* [RECORDS PROVIDED]:
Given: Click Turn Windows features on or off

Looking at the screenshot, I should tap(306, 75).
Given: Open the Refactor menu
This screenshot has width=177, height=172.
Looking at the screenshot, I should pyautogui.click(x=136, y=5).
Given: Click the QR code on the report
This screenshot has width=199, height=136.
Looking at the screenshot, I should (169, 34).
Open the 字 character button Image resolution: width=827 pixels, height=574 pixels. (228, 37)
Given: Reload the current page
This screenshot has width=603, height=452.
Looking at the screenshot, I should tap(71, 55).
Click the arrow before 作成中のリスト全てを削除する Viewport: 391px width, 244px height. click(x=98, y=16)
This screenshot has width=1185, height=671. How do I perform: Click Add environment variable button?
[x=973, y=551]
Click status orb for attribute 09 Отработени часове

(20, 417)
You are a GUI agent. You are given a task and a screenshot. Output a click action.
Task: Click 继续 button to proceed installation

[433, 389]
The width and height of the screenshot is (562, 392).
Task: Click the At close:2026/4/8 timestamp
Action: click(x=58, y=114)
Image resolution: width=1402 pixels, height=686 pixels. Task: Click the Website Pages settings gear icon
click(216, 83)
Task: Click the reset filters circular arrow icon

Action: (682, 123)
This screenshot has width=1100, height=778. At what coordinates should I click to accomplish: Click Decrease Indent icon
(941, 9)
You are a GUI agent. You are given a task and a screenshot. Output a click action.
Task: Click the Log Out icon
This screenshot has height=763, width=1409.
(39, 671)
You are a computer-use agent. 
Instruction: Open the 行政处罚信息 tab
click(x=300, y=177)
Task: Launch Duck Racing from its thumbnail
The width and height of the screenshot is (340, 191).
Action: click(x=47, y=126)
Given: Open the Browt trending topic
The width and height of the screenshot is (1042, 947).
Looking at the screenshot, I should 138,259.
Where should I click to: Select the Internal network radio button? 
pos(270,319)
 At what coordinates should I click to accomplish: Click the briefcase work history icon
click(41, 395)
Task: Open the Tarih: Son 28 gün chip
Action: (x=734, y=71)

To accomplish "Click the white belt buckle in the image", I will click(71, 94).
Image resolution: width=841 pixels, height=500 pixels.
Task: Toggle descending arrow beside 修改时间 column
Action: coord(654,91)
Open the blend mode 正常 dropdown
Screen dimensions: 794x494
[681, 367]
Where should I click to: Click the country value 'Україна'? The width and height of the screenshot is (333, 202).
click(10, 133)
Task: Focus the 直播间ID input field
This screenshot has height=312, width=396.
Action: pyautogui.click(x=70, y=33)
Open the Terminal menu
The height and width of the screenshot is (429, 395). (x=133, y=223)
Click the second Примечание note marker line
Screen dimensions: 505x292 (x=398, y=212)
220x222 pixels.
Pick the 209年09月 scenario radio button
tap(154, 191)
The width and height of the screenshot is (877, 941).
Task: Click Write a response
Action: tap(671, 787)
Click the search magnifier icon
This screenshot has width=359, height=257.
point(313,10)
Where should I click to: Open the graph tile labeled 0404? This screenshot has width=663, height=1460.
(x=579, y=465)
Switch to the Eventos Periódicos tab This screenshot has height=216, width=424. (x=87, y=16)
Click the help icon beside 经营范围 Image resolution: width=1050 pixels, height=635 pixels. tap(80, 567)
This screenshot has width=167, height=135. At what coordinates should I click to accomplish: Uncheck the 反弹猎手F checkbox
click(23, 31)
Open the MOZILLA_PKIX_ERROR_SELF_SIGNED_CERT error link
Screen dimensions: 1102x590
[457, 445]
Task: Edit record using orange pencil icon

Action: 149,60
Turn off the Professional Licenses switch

* [EXERCISE DETAILS]: Scan the entries above for the line containing "Task: Click the reset", and copy it and all lines after it exactly, down to and including the line containing "Click the search magnifier icon".

* [SOLVED EXERCISE]:
Task: Click the reset filters circular arrow icon

Action: (682, 123)
This screenshot has width=1100, height=778. At what coordinates should I click to accomplish: Click Decrease Indent icon
(941, 9)
You are a GUI agent. You are given a task and a screenshot. Output a click action.
Task: Click the Log Out icon
This screenshot has height=763, width=1409.
(39, 671)
You are a computer-use agent. 
Instruction: Open the 行政处罚信息 tab
click(x=300, y=177)
Task: Launch Duck Racing from its thumbnail
The width and height of the screenshot is (340, 191).
Action: click(x=47, y=126)
Given: Open the Browt trending topic
The width and height of the screenshot is (1042, 947).
Looking at the screenshot, I should 138,259.
Where should I click to: Select the Internal network radio button? 
pos(270,319)
 At what coordinates should I click to accomplish: Click the briefcase work history icon
click(41, 395)
Task: Open the Tarih: Son 28 gün chip
Action: (x=734, y=71)

To accomplish "Click the white belt buckle in the image", I will click(71, 94).
Image resolution: width=841 pixels, height=500 pixels.
Task: Toggle descending arrow beside 修改时间 column
Action: coord(654,91)
Open the blend mode 正常 dropdown
Screen dimensions: 794x494
[681, 367]
Where should I click to: Click the country value 'Україна'? The width and height of the screenshot is (333, 202).
click(10, 133)
Task: Focus the 直播间ID input field
This screenshot has height=312, width=396.
Action: pyautogui.click(x=70, y=33)
Open the Terminal menu
The height and width of the screenshot is (429, 395). (x=133, y=223)
Click the second Примечание note marker line
Screen dimensions: 505x292 (x=398, y=212)
220x222 pixels.
Pick the 209年09月 scenario radio button
tap(154, 191)
The width and height of the screenshot is (877, 941).
Task: Click Write a response
Action: tap(671, 787)
Click the search magnifier icon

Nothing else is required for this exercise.